# Start of RECORDS TO PROCESS
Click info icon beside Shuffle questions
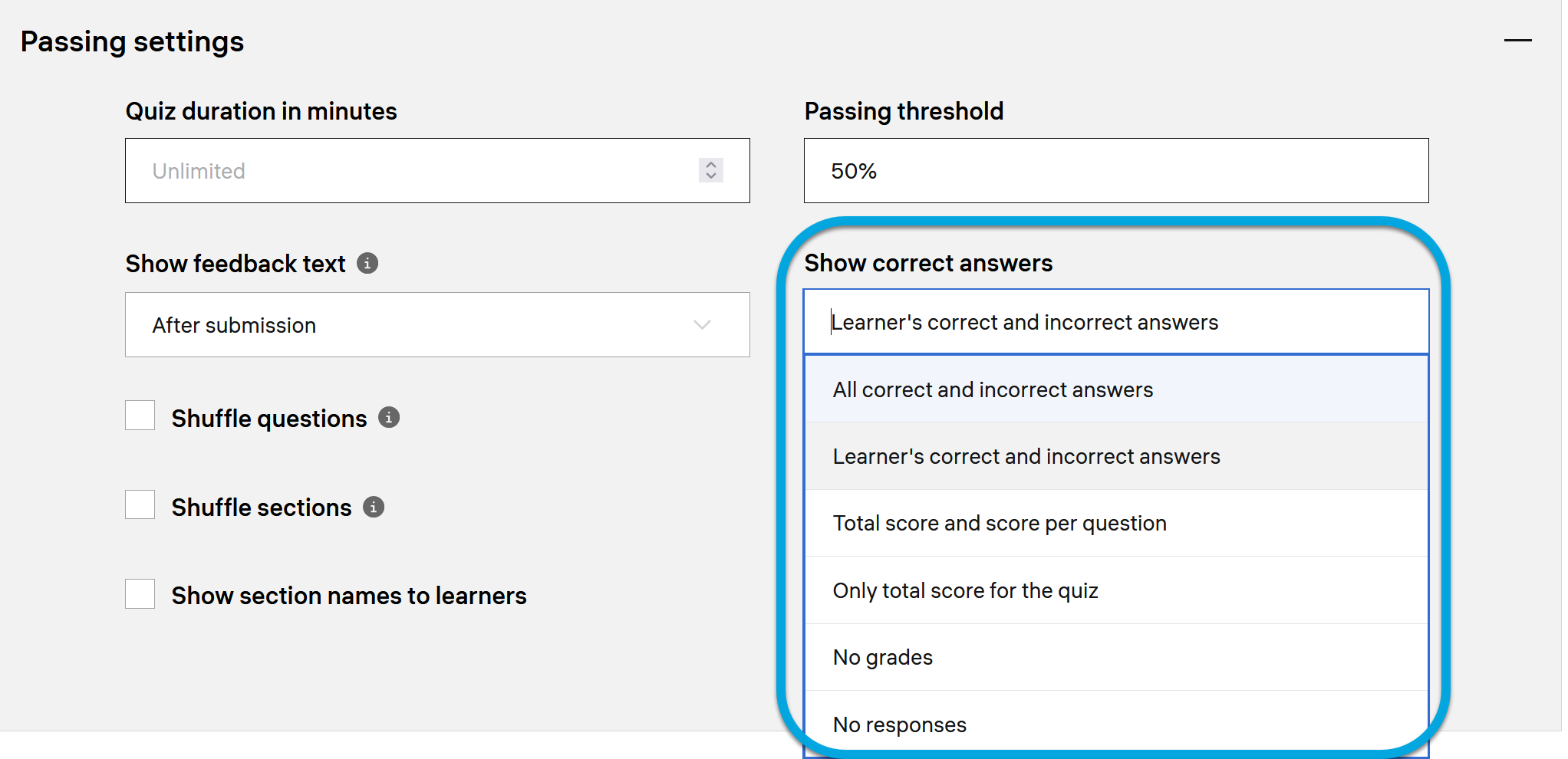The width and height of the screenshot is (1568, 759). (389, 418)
# End of RECORDS TO PROCESS
# Start of RECORDS TO PROCESS
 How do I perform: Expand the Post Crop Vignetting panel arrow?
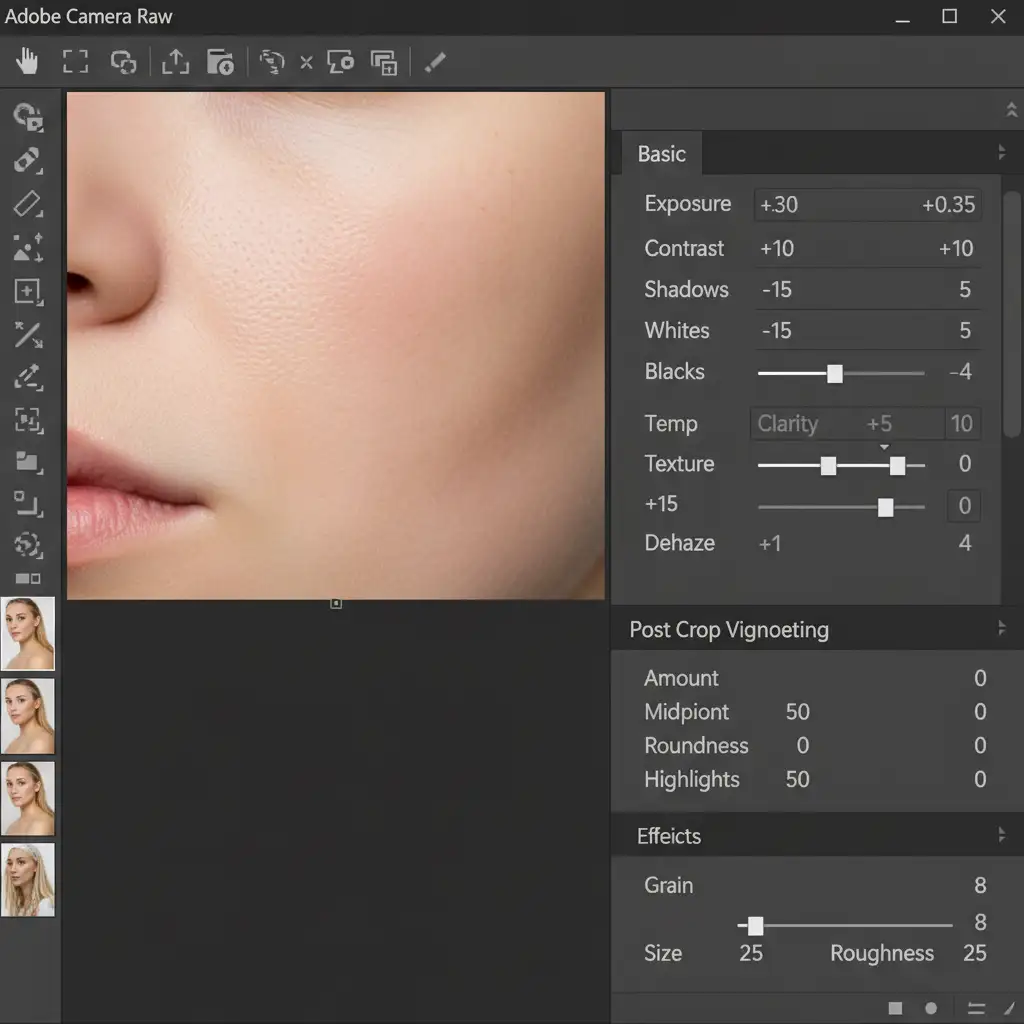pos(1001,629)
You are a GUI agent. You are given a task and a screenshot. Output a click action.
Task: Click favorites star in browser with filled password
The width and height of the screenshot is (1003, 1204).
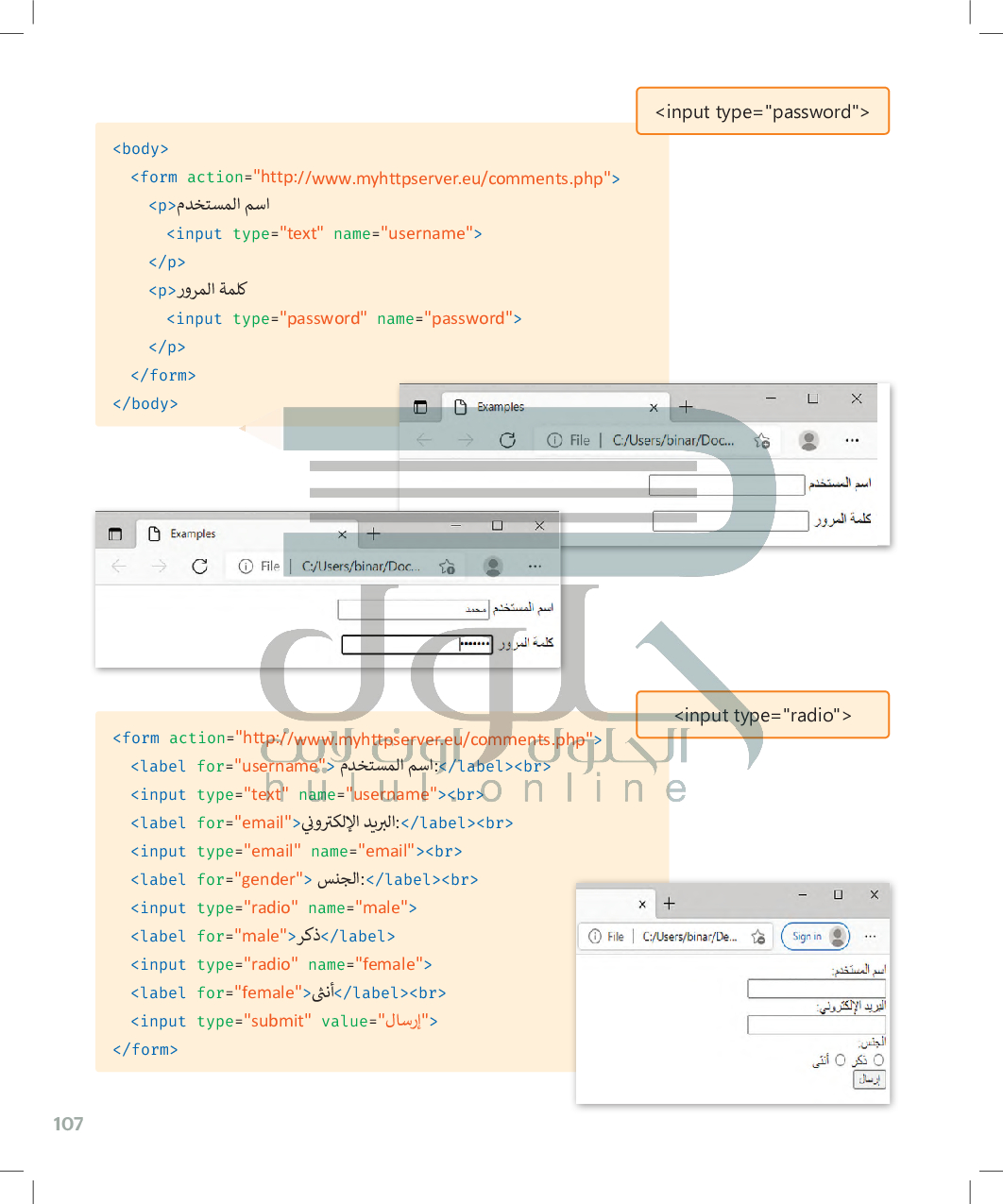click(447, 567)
# End of RECORDS TO PROCESS
# DESCRIPTION OF THE TASK
Copy the items between the line containing "How do I perform: Expand" and the line containing "click(447, 567)", both included, word for word, leaving out the pictures.

# RESPONSE
 How do I perform: Expand the Post Crop Vignetting panel arrow?
pos(1001,629)
You are a GUI agent. You are given a task and a screenshot. Output a click action.
Task: Click favorites star in browser with filled password
The width and height of the screenshot is (1003, 1204).
click(447, 567)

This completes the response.